### Study text
/---

Understanding our physiology

Somatic Psychology is a new metaphor for something I believe, we as humans innately understand. Our entire physiology holds our story, our trauma and our heritage. This field is thriving with understanding from many traditions and many practitioners. I believe that this work can challenge the status quo of fractured and deeply problematic Western approaches to trauma, the mind and humanity.

We are not just human minds, but bodies and blood and fluid and magic, ancestors and culture, survival and social engagement systems. We are the plants we eat and evolved with. We are the oceans we once swam in before we learned to walk on land. We are stardust, as they say. And yet in this era, we are often so caught in the trance of separateness and isolation. We have lost site of our animal nature and caged ourselves and the other incarnate beings around us. Somatic and animist psychology is about getting free, working towards collective liberation and unwinding the stories our bodies hold that cage us still.

\---

### Goal of the exercise
Continue the passage on somatic psychology and the body from the point where it stops.

### Provided records

/---

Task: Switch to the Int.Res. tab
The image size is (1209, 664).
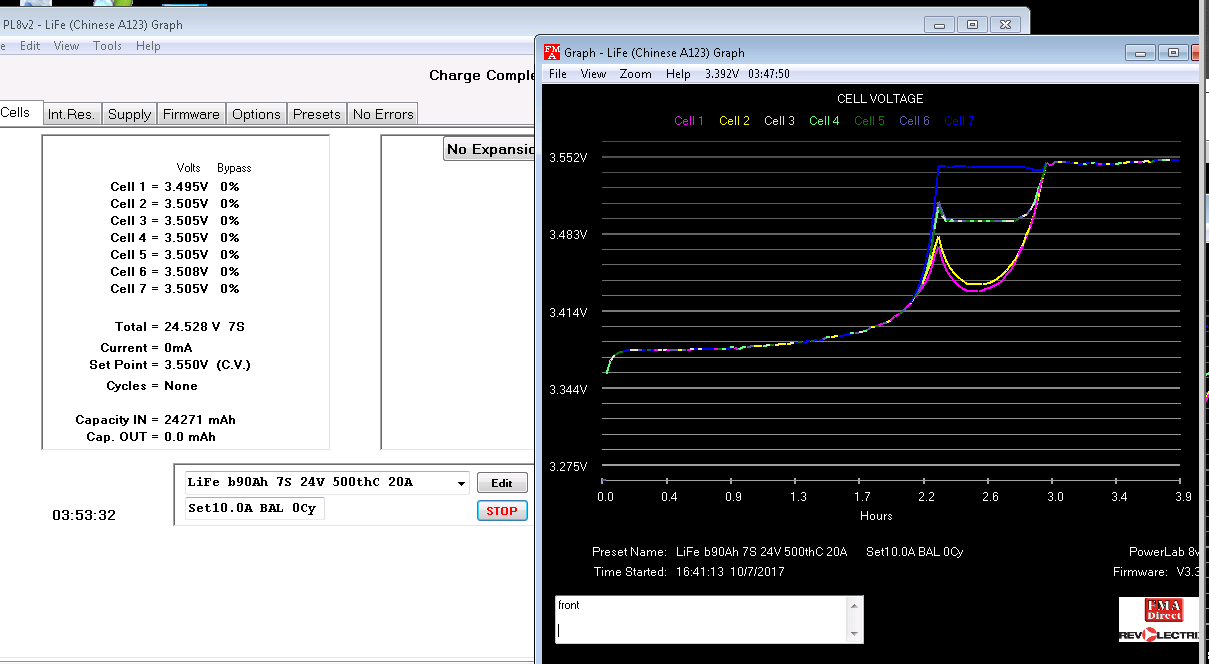Action: (71, 114)
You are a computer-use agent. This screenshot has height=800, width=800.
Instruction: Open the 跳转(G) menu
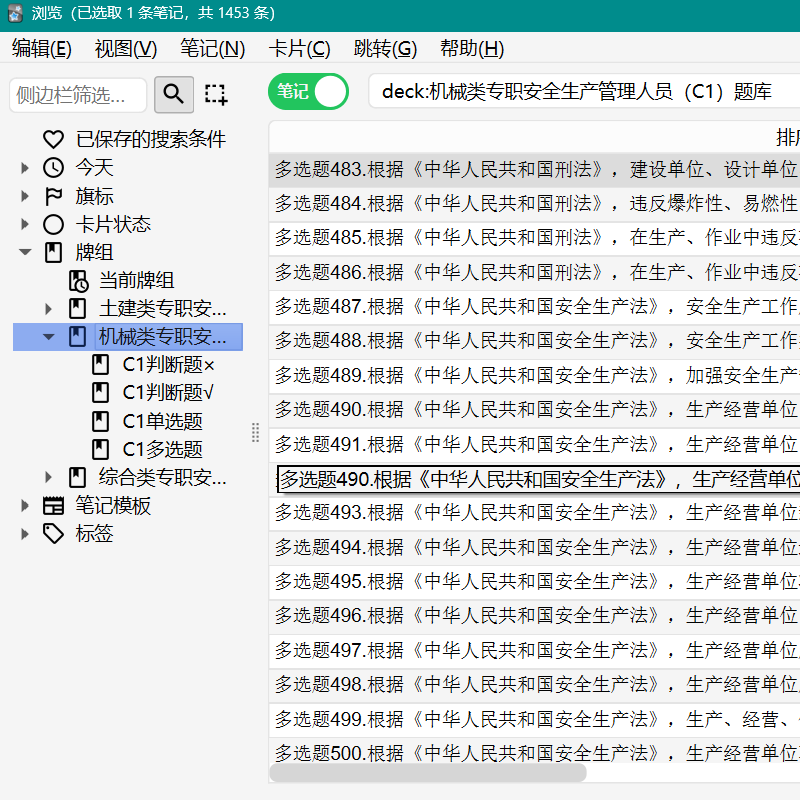[385, 48]
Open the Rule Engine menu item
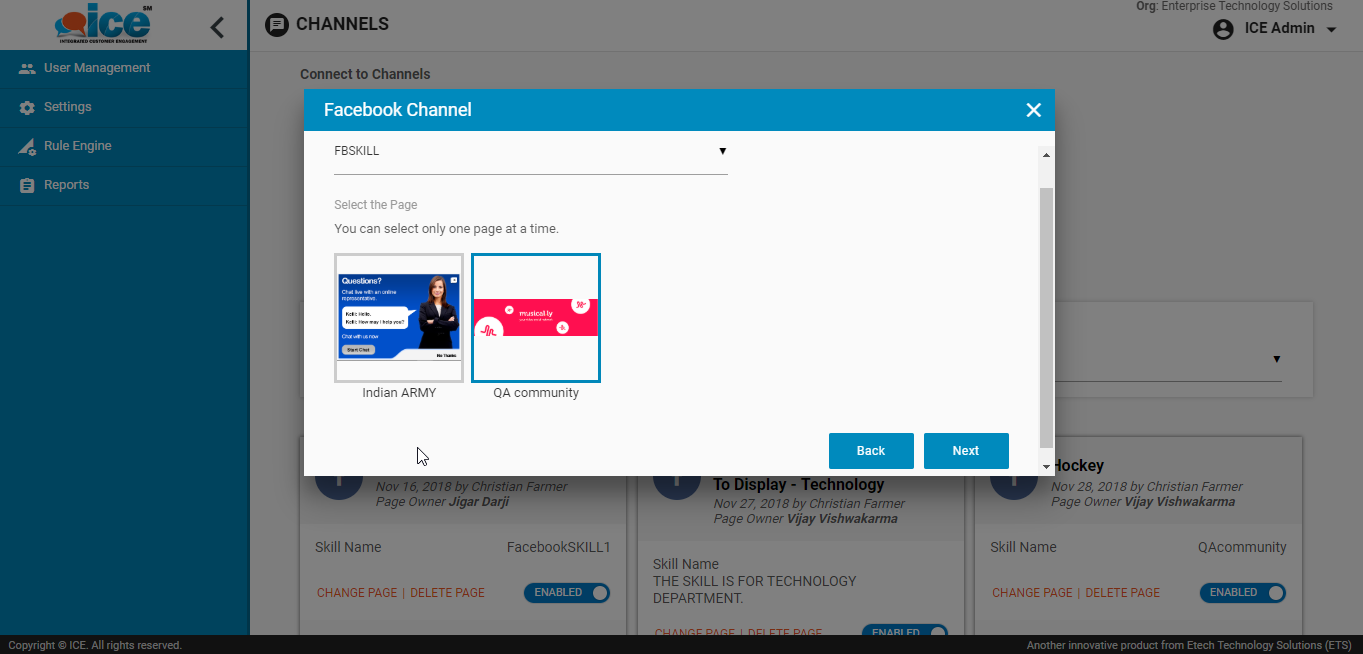This screenshot has width=1363, height=654. [x=77, y=146]
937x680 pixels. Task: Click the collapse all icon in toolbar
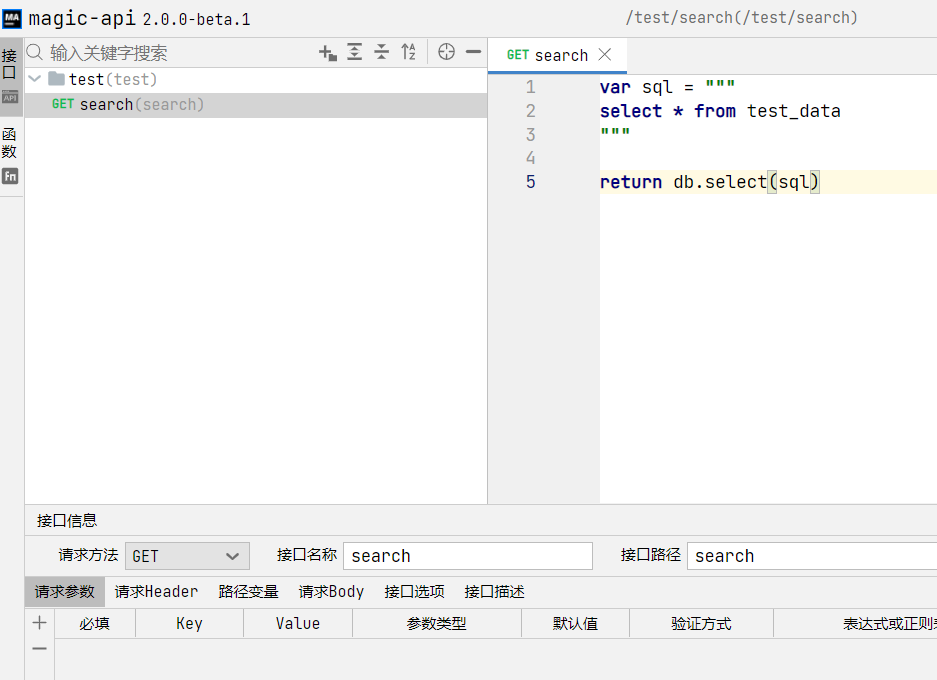tap(382, 52)
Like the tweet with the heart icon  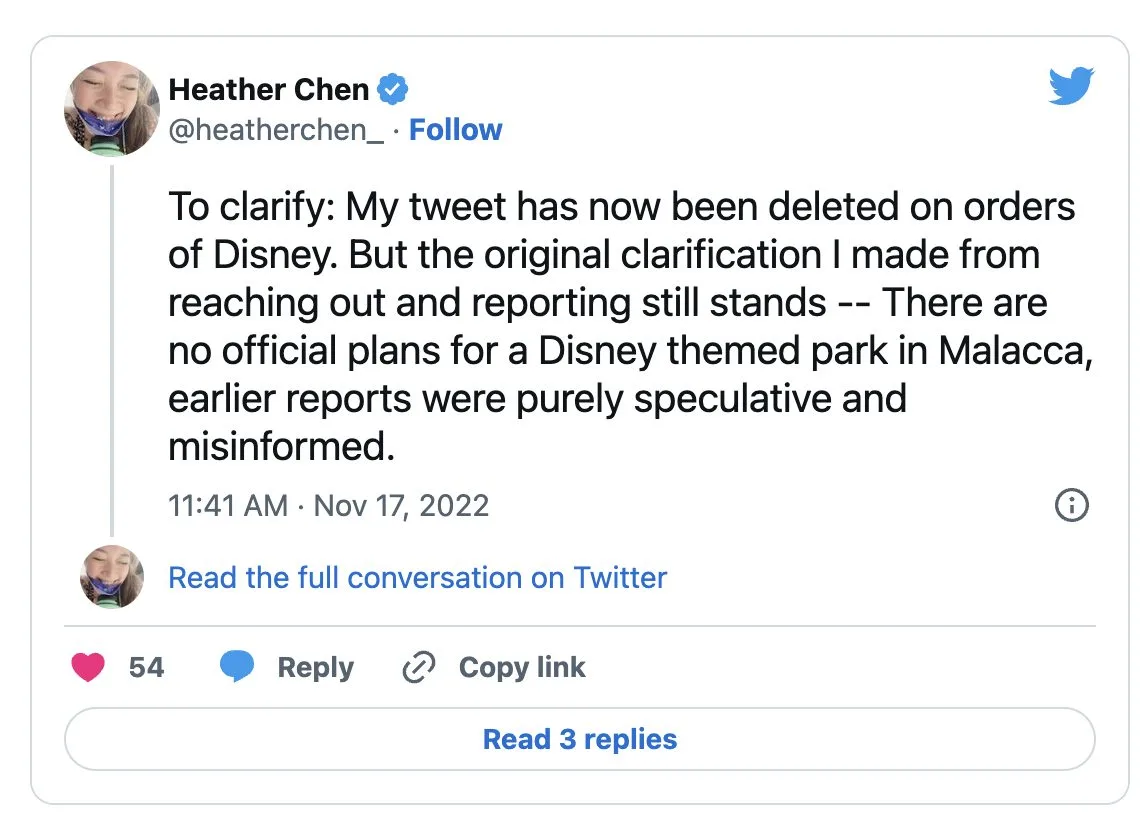(x=88, y=667)
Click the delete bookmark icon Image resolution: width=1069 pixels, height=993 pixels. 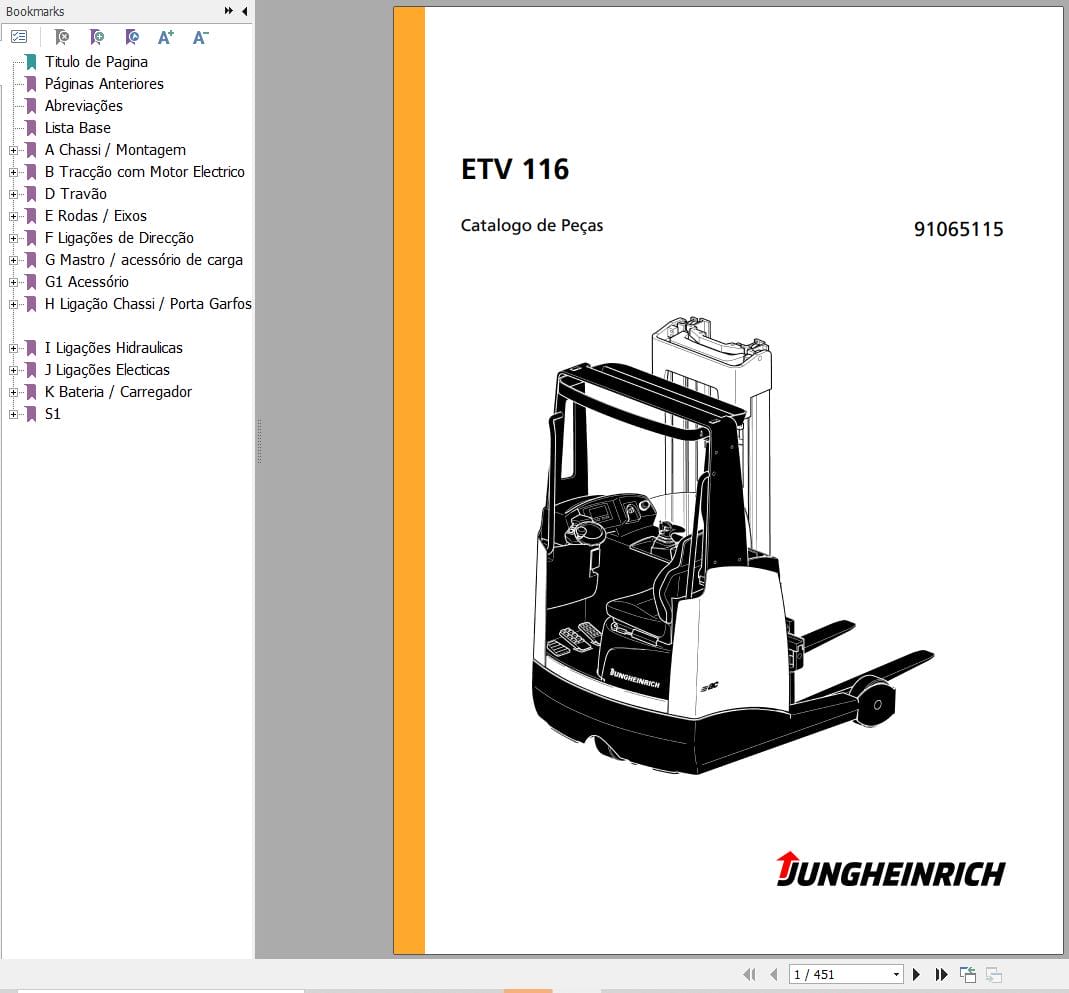[61, 36]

\---

### Answer for this exercise
Below I have included some quotes and resources of individuals who have influenced my approach to this work.

adrienne maree brown

“We are socialized to see what is wrong, missing, off, to tear down the ideas of others and uplift our own. To a certain degree, our entire future may depend on learning to listen, listen without assumptions or defenses.” Emergent Strategy: Shaping Change, Changing Worlds

“Liberated relationships are one of the ways we actually create abundant justice, we understand that there is enough attention, care, resource and connection for all of us to access belonging, to be in our dignity, and to be safe in community.” Pleasure Activism: The Politics of Feeling Good

 

Bessel van der Kolk

“The brain-disease model overlooks four fundamental truths: (1) our capacity to destroy one another is matched by our capacity to heal one another. Restoring relationships and community is central to restoring well-being; (2) language gives us the power to change ourselves and others by communicating our experiences, helping us to define what we know, and finding a common sense of meaning; (3) we have the ability to regulate our own physiology including some of the so-called involuntary functions of the body and brain, through such basic activities as breathing and moving, and touch; and (4) we can change social conditions to create environments in which children and adults can feel safe and where they can thrive.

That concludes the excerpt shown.